Lluis Gene/AFP
Lluis Gene/AFP

Neymar será julgado por 3 magistrados por fraude na transferência ao Barcelona

Grupo DIS, que detinha 40% dos direitos federativos do jogador, alega ter sido lesado em negociação

EFE

31 de outubro de 2018 | 10h48

Um tribunal composto por três juízes irá julgar  Neymar e o presidente do Barcelona, Josep Maria Bartomeu, pela acusação de crimes de corrupção e fraude na transferência do jogador do Santos pelo clube catalão, em meados de 2013. No processo, o grupo brasileiro DIS, que detinha 40% dos direitos federativos do atacante, alega ter sido prejudicado, pois o valor  declarado no negócio foi menor do que o efetivamente pago. 

A Audiência Nacional apontou que a contratação custou um total de  83,3 milhões de euros (R$ 351,5 milhões pelo câmbio atual), mas a DIS recebeu apenas os 40% referentes a uma transação de 17 milhões de euros (R$ 71,7 milhões).

O caso  será apreciado por três magistrados porque o juiz José María Vázquez Honrubia, da Audiência Nacional, decidiu levar o julgamento para a Sala Penal em vez de apenas ele tomar a decisão.

A decisão de Honrubia é baseada na acusação particular apresentada pelo DIS, que pediu a condenação de Neymar por fraude, o que, segundo o Código Penal, é passível de penas de até seis anos de prisão. Mas o juizado que ele comanda só pode julgar casos com pena máxima de cinco anos.

O grupo DIS também pede cinco anos de prisão para o pai do camisa 10 do Paris Saint-Germain, Neymar da Silva Santos, assim como para Bartomeu e o ex-presidente do Barcelona, Sandro Rosell, além da aplicação de uma multa de ¤ 195 milhões (R$ 822,9 milhão) ao clube espanhol.

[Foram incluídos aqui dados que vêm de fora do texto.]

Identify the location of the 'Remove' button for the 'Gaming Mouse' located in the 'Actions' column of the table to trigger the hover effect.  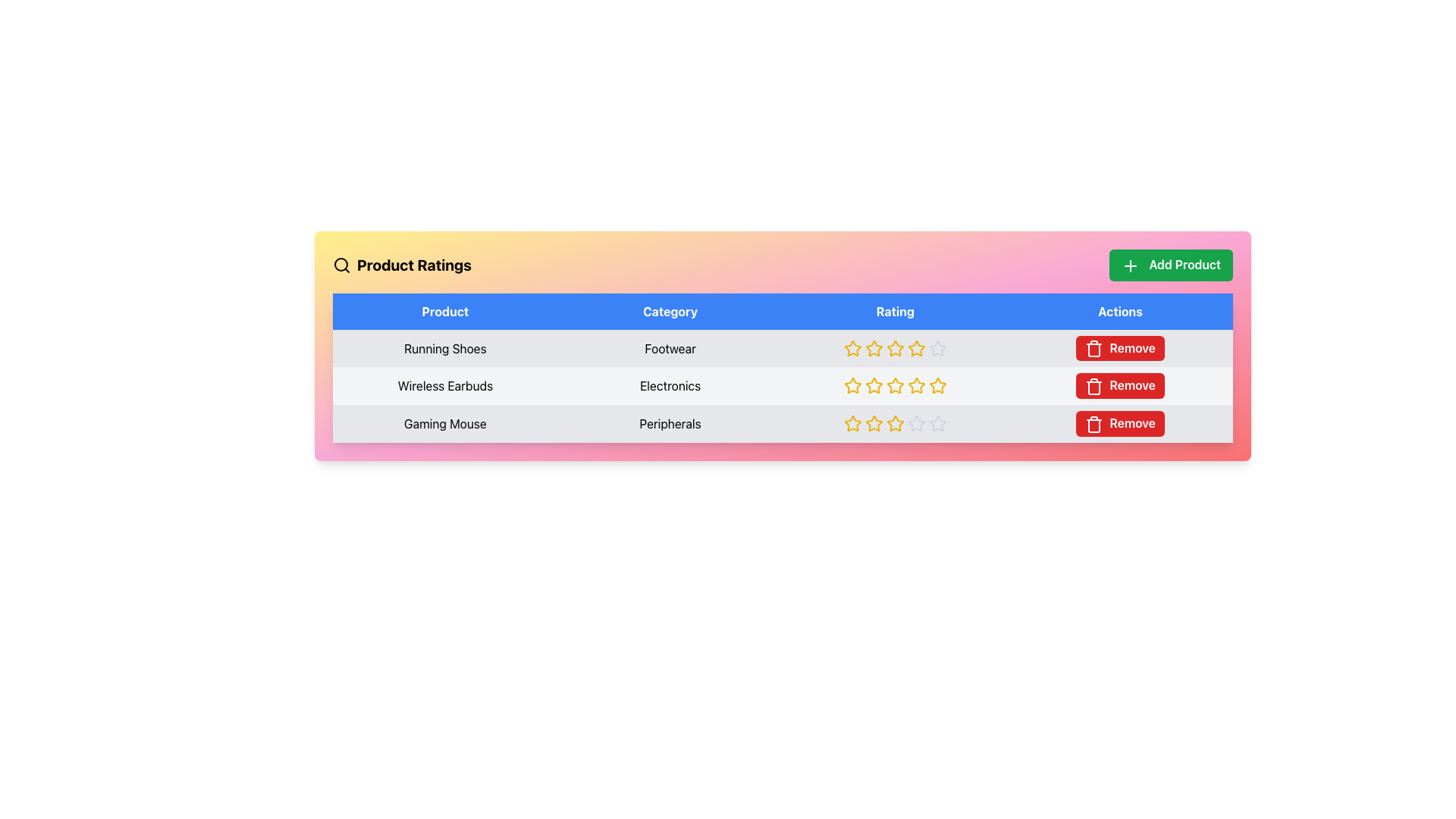
(1120, 424).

A Promotoria da Audiência Nacional, por sua vez, pede dois anos de prisão e 10 milhões de euros (R$ 42,2 milhões) de multa para Neymar e cinco anos de prisão para Rosell.

O ex-presidente do Barcelona, por sinal, cumpre prisão preventiva e será julgado em fevereiro do ano que vem pela Audiência Nacional em outro processo, sobre lavagem de dinheiro em negócios da Confederação Brasileira de Futebol (CBF) na época em que a entidade erá presidida por Ricardo Teixeira.

O Ministério Público espanhol, que não acusa Bartomeu, reivindica também  8,4 milhões de euros (R$ 35,4 milhões) de multa para o Barcelona e 7 milhões (R$29,5 milhões) para o Santos.

Além disso, o órgão pede dois anos de prisão para o pai de Neymar e um ano para sua mãe, ambos por corrupção nos negócios, acusação que também cai sobre o jogador, e pede uma multa de 1,4 milhão de euros (R$ 5,9 milhões) para a empresa da família, a N&N.

Outro lado

Por meio de sua assessoria, a empresa da família de Neymar informou no final da tarde de ontem que não foi notificada oficialmente, mas mesmo assim se posicionou, com base nas informações publicadas pela imprensa espanhola. “Entendemos que é uma noticia, ao contrário do noticiado, muito boa, pois é o segundo juiz que indefere o pedido da DIS se declarando incompetente para o julgamento’’, afirma.

De acordo com a nota, “ao se declarar incompetente para julgar o caso, o juiz Jose María Vázquez Honrubia reforça o pedido que foi negado à defesa do atleta Neymar Jr., que contestava competência desta corte em julgar o caso. Consequentemente todos pedidos e atos praticados por essa corte tornam-se nulos’’.

A N&N conclui na nota que “fica claramente demonstrado que a Espanha não tem jurisdição para julgar a demanda da DIS’’.